You've just sat down for dinner with the family and the phone rings. A debt collector, hassling you again. Isn't there a law?

In fact, there are laws, both state and federal. But they don't prohibit debt collection companies from calling you at dinnertime. A debt collector can't threaten or harass you, contact you at "inconvenient times or places," or tell others about your debt. Here's how you can fight unfair debt collection tactics, and stop your dinner from going cold.

Stop answering the phone. This is not as easy to do as it sounds. Our brains are wired to pick up the phone when it rings, but with a little determination you can overcome that feeling.

If you must talk to the collection agency on the phone, record your conversations. (Be sure and check your state laws on phone call recording.) They may say something that violates a law. For example, they cannot use profane language, claim to be a lawyer when they're not, or imply that you have committed a crime and may be arrested.

You can stop a debt collector from contacting you, but you have to do it in writing. Send them a debt dispute letter, in which you tell them to stop contacting you, and that you also dispute the validity of the debt. Send the letter certified mail so you receive confirmation of receipt by the collector, and keep that for your records. Of course, this doesn't make the debt go away; you can still be sued by the collection agency or your original creditor. But at least you can finish dinner in peace.

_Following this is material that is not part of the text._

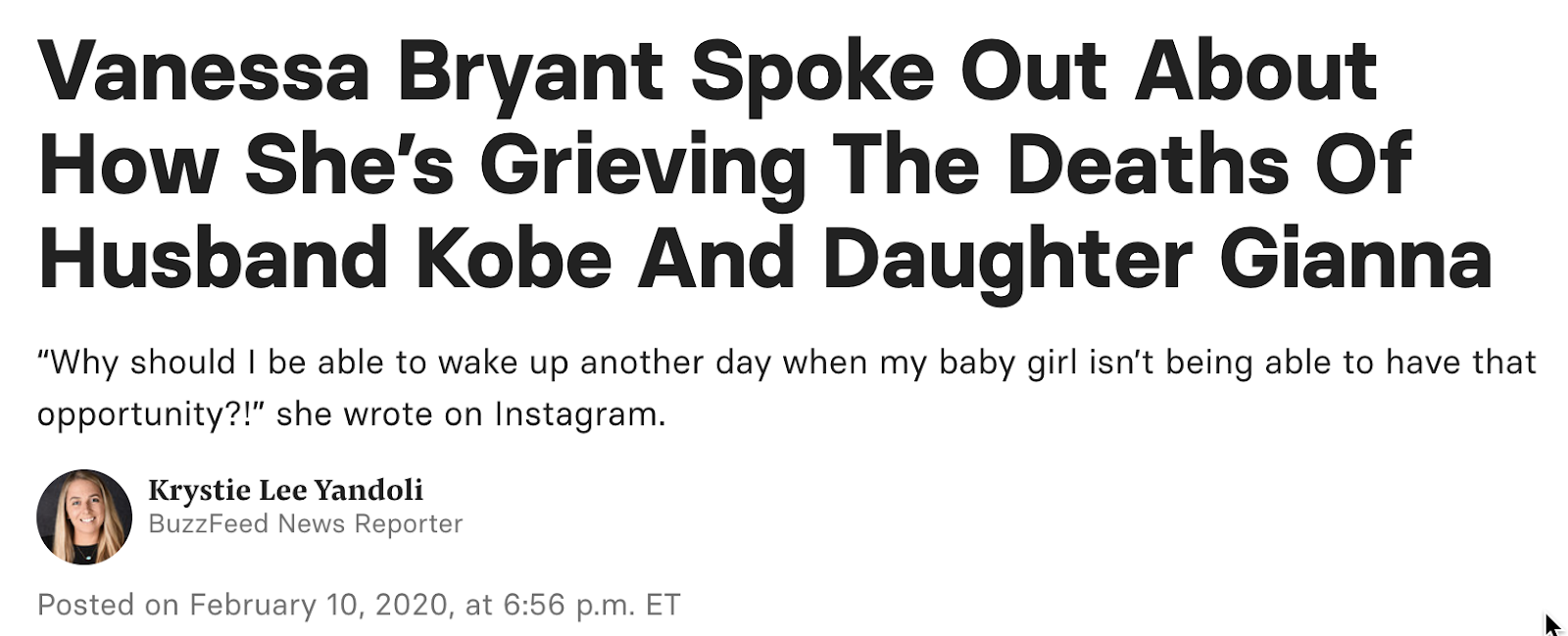The height and width of the screenshot is (636, 1568).
Task: Click the words Spoke Out in headline
Action: point(899,72)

Within a week after you are first contacted, the collector must send you a written notice stating how much you owe and to whom. The notice should also tell you what action you can take if you believe that you don't owe the money. If you respond to the notice, do so in writing, and keep all copies of the correspondence. If you create a file with your written correspondence and a log of your telephone calls, you may be able to claim harassment under a federal or state law.

Why are you being contacted by some company you've never heard of before? It may mean that one of your creditors has not received payment from you for several months. That bad debt was then turned over to the collection company. The collection companies operate in a variety of ways; some "buy" your debt for less than you owe, some work for a percentage of the money they collect, while others may be an in-house division of your original creditor. If the bad debt is truly yours, it might be time to negotiate a payment schedule with the collection company, and enjoy your family dinners again.

A much worse explanation for the calls from the collection company may be that you are the victim of identity theft. An impostor may have used your financial information to hijack your credit, open new accounts, and run up huge bills. If you believe that ID theft is the reason, it is imperative that you respond, in writing, to the debt collection company and get them to investigate immediately.